Toni mengaku prihatin dengan kericuhan yang terjadi di beberapa kota di Indonesia sebagai aksi dan reaksi terhadap gerakan politik tagar #2019GantiPresiden. Menurutnya, aksi gerakan menyebar kebencian terhadap presiden yang masih menjabat¿ itu sangat potensial menuai reaksi penolakan karena Presiden Jokowi merupakan presiden yang dicintai rakyat.
"Presiden Jokowi memberikan layanan pendidikan dan kesehatan terbaik bagi rakyat dalam sejarah republik ini. Presiden yang membangun infrastruktur untuk masa depan anak muda bangsa, presiden yang berhasil menekan inflasi sehingga meringankan beban belanja kebutuhan pokok 'emak-emak'," ujar dia.
Toni menegaskan semua warga negara berhak menikmati ruang publik yang demokratis.

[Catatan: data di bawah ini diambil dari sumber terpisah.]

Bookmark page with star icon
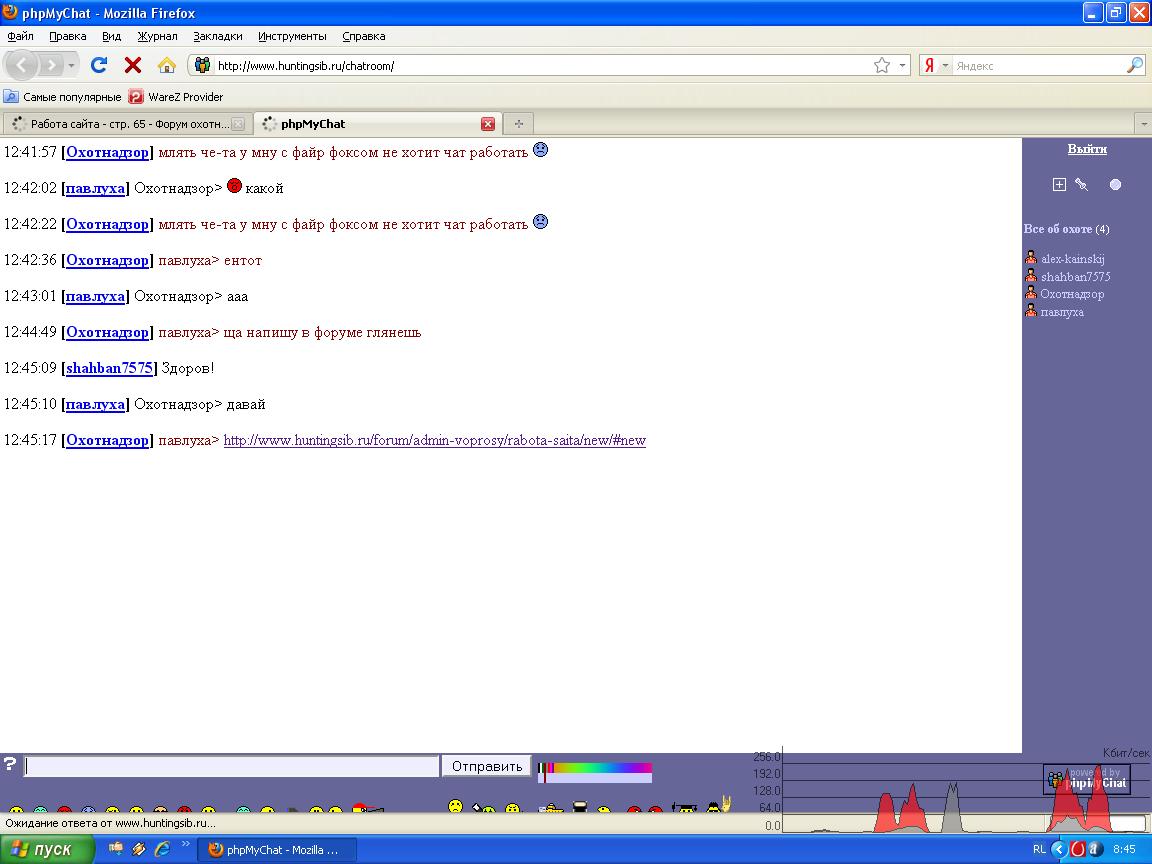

Namun di tahun politik ini, dia menyarankan agar semua kelompok kepentingan menghindari provokasi yang berpotensi membuat kericuhan di akar rumput.
Dia menyarankan agar pegiat tagar #2019GantiPresiden memulai kampanye positif, misalkan dengan mengubah tagar menjadi #2019PrabowoPresiden atau #2019PASmenang dan lain sebagainya, yang lebih mendidik masyarakat.
"Kepada para pecinta Pak Jokowi diharapkan tetap tenang dan tidak terprovokasi. Kita patut mencontoh politik santun Pak Jokowi yang tidak pernah marah meski dihina, dicaci-maki selama empat tahun terakhir. Kepada Tuhan YME kita berlindung dan berpasrah diri," kata dia.